Stated problem:
In every entry, change "coordinates" to "position" and keep everything else the same. Leave the pictures out of your answer.

--- start Information shown ---

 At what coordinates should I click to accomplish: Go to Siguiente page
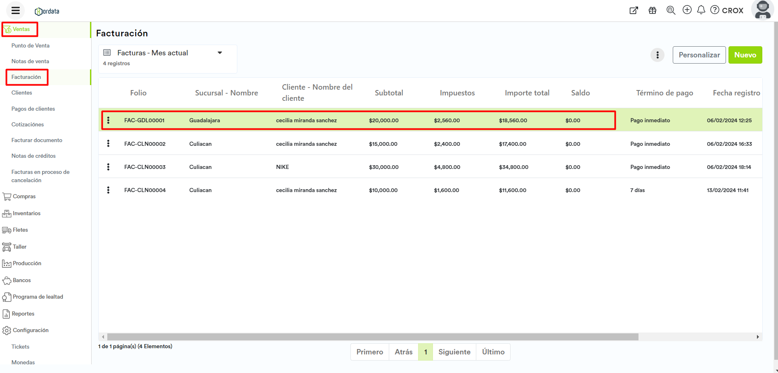click(454, 352)

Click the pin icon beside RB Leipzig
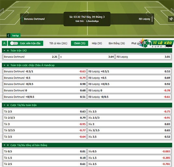(x=171, y=19)
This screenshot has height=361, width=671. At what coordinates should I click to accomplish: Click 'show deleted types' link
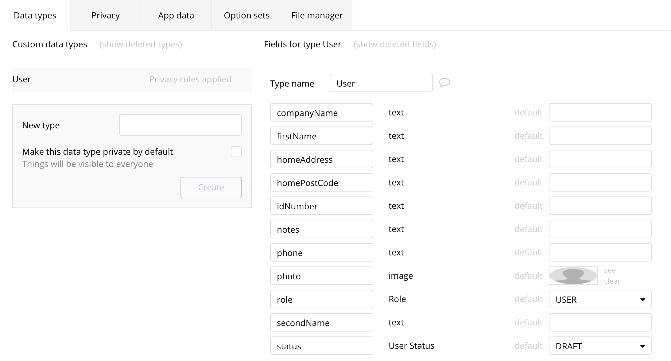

--- end Information shown ---

Written solution:
 At what position should I click to accomplish: Go to Siguiente page
click(454, 352)

Click the pin icon beside RB Leipzig
(x=171, y=19)
This screenshot has height=361, width=671. At what position should I click to accomplish: Click 'show deleted types' link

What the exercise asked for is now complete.